ESB : Le congrès américain juge insuffisantes les protections prises

Washington (États-Unis), 26 février 2002 – Les mesures mises en place par le gouvernement américain pour éviter l’apparition aux États-Unis de l’encéphalite spongiforme bovine (ESB), ou maladie de la vache folle, sont insuffisantes, selon un rapport d’une agence indépendante du Congrès.

« Aucun cas d’ESB n’a été décelé aux États-Unis jusqu’à présent, mais les mesures fédérales prises ne suffisent pas à garantir que des animaux ou des produits infectés ne puissent pas entrer dans le pays », estime dans son rapport le General Accounting Office (GAO), sorte de cour des comptes du Congrès.

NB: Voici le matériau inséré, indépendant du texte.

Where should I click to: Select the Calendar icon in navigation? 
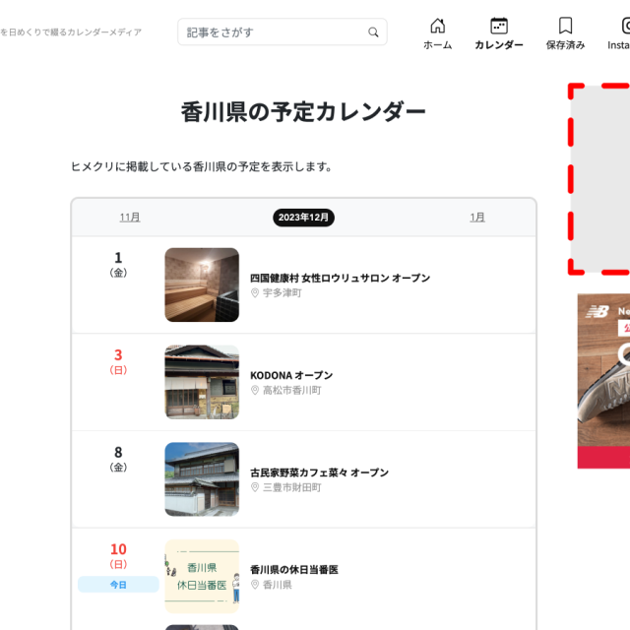[x=499, y=27]
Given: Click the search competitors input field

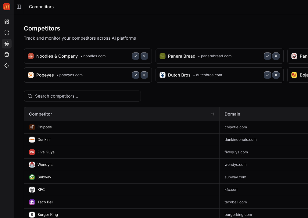Looking at the screenshot, I should (82, 96).
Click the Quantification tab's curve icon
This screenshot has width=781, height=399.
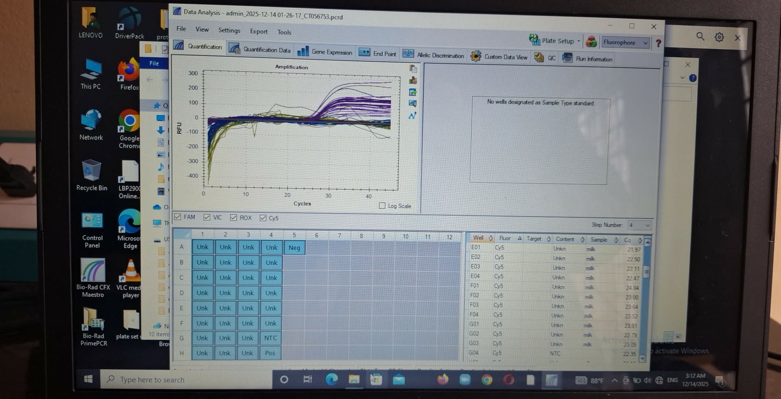click(x=179, y=46)
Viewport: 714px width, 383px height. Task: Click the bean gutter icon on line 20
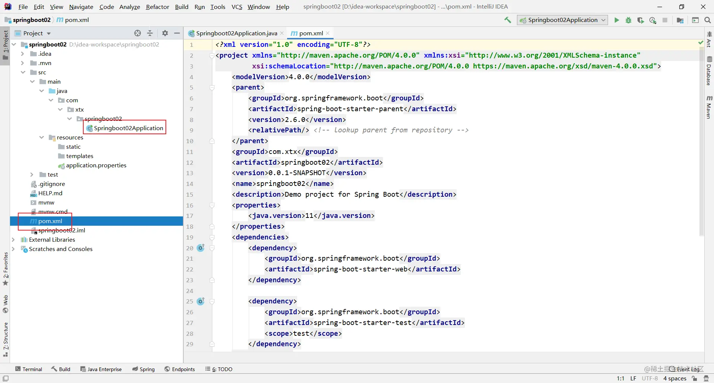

« Elles ne garantissent pas non plus la détection rapide d’animaux atteint d’ESB et donc la propagation de la maladie, pas plus qu’elles n’empêcheraient des viandes infectées d’entrer dans la chaîne alimentaire humaine », affirme encore le GAO.

Le rapport relève surtout des « faiblesses dans les contrôles à l’importation effectués par le département de l’Agriculture et l’autorité de contrôle alimentaire (FDA) », qui pourraient laisser entrer dans le pays des produits d’origine animale infectés.

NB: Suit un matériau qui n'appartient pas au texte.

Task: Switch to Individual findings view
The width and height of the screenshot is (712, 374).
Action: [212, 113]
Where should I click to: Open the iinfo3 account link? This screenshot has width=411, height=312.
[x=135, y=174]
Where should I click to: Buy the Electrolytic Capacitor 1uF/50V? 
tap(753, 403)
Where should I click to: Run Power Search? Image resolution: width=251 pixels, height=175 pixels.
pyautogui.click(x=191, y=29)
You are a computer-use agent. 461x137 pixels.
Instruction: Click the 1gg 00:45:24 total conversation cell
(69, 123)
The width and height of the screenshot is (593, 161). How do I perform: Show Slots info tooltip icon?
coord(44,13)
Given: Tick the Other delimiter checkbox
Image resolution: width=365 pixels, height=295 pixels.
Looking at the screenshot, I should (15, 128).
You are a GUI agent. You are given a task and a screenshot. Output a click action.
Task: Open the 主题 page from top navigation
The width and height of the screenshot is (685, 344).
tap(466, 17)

En outre, les tests de dépistage effectués sur les animaux excluent ceux qui meurent chez les éleveurs et qui, selon les experts, constituent une population à haut risque, note le GAO.

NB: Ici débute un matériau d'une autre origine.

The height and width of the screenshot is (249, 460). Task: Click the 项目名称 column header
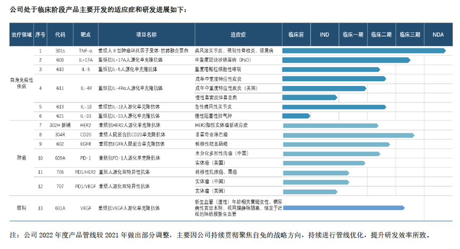tap(146, 35)
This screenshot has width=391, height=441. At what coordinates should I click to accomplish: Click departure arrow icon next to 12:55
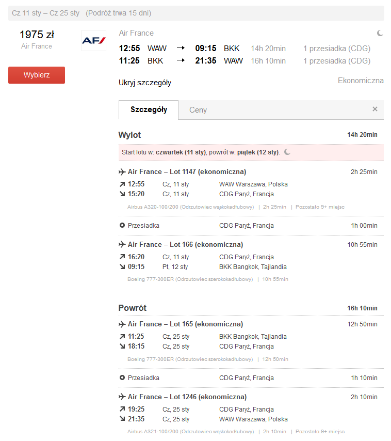(122, 184)
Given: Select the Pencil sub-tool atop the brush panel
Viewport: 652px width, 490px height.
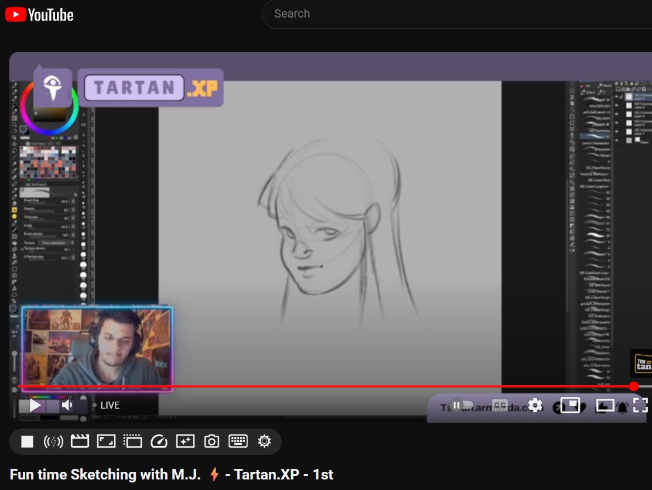Looking at the screenshot, I should (605, 84).
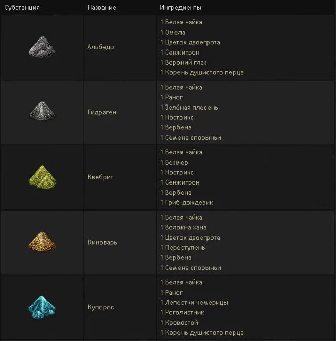The image size is (336, 341).
Task: Click the blue Купорос crystal icon
Action: point(42,307)
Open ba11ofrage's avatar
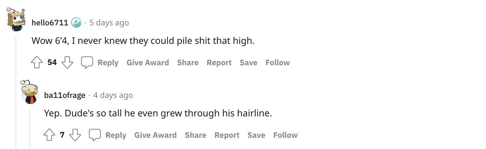 tap(30, 92)
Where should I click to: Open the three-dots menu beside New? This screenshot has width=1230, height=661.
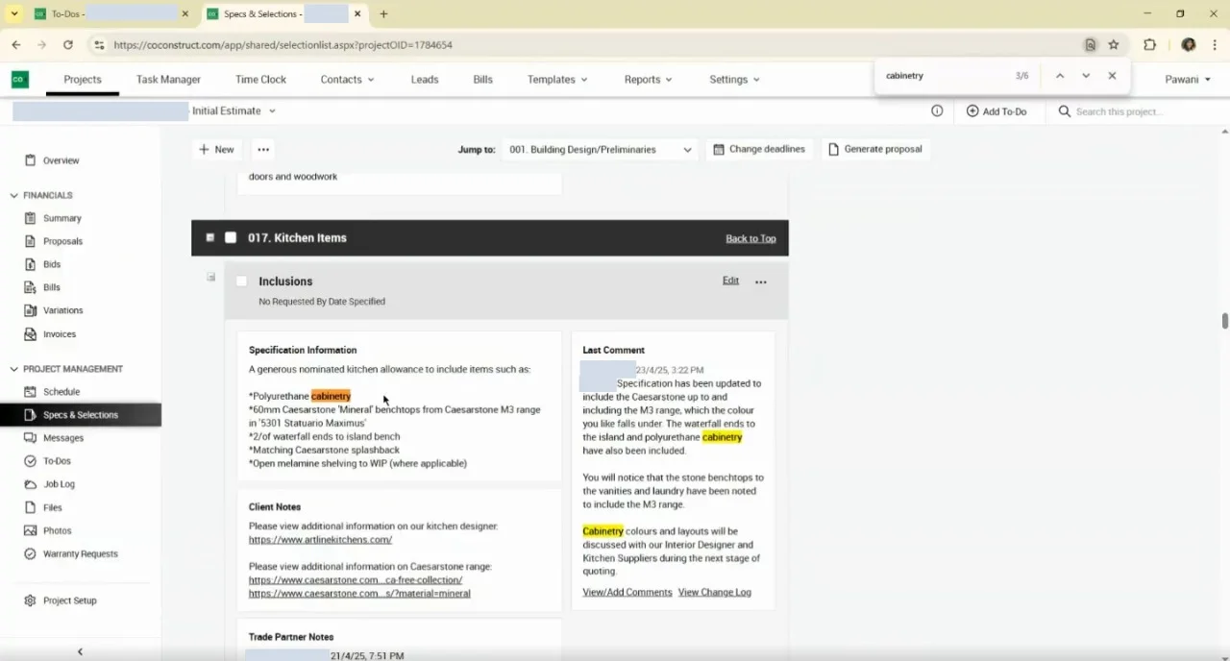pos(263,149)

Quant à l’interdiction de nourrir le bétail avec des protéines provenant de ruminants, l’autorité de contrôle alimentaire n’a pas réagi assez rapidement pour contraindre les entreprises à la respecter, souligne le rapport Les protéines animales provenant de carcasses de chevaux et de porcs sont autorisées.

« Nous avons identifié des entreprises ne respectant pas cette interdiction qui n’ont pas été inspectées depuis deux ans ou davantage et des cas dans lesquels aucune action n’a été prise pour les obliger à respecter la législation », affirme le rapport du GAO.

Réagissant à ces accusations, la secrétaire à l’Agriculture Ann Veneman a affirmé que « le départements de l’Agriculture et de la Santé ont pris des mesures agressives pendant plus de dix ans pour éviter que l’ESB n’apparaisse aux Etats-Unis ».

Elle a aussi souligné qu’« aucun cas de la maladie de la vache folle ni de sa variante humaine n’a été décelé aux Etats-Unis ».

Le rapport du Congrès ne prend pas en compte une étude de l’université de Harvard, fruit de trois ans de recherche, selon laquelle le risque d’une propagation de l’ESB aux Etats-Unis est extrêmement faible grâce en grande partie aux systèmes de protection en vigueur, a encore relevé Ann Veneman dans un communiqué.